Whether dismissed as sappy or elevated as transcendent family fare, 7th Heaven is undoubtedly the weirdest, most surreal show to survive for 10 seasons and still feature the Samuel Beckett-like opening-credit information that a dog named Happy plays a dog named Happy. But unless rumors of a CW-network resurrection prove true, the last hour airs on The WB May 8. The two-part finale — ”Goodbye” and ”And Thank You” — ties up some of the series’ incredibly tangled story lines. Verily I say unto you, one must look to the Bible itself for more densely populated and judgmental works, with Heaven creator-writer Brenda Hampton serving as the wackiest TV auteur since producer Paul Henning gave us Green Acres’ square chicken eggs.

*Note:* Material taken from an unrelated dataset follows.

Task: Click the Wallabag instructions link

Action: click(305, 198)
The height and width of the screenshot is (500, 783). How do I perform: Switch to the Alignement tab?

Heaven told tales of the Camden family headed by the Protestant minister Eric Camden and his wife, Annie (the dimply, now wrinkly duo of Stephen Collins and Catherine Hicks), and their seven children. The finale hinges on whether David Gallagher’s Simon will marry Rose (Sarah Thompson), whom the elder Camdens dislike because she’s rude and selfish, and whether Lucy (former brat hellion-turned-preacher girl, played by Beverley Mitchell) will reveal pregnancy test results to her family and hubby Kevin (George Stults, who always looks as though someone hit him with a two-by-four seconds before the director yelled, ”Action!”).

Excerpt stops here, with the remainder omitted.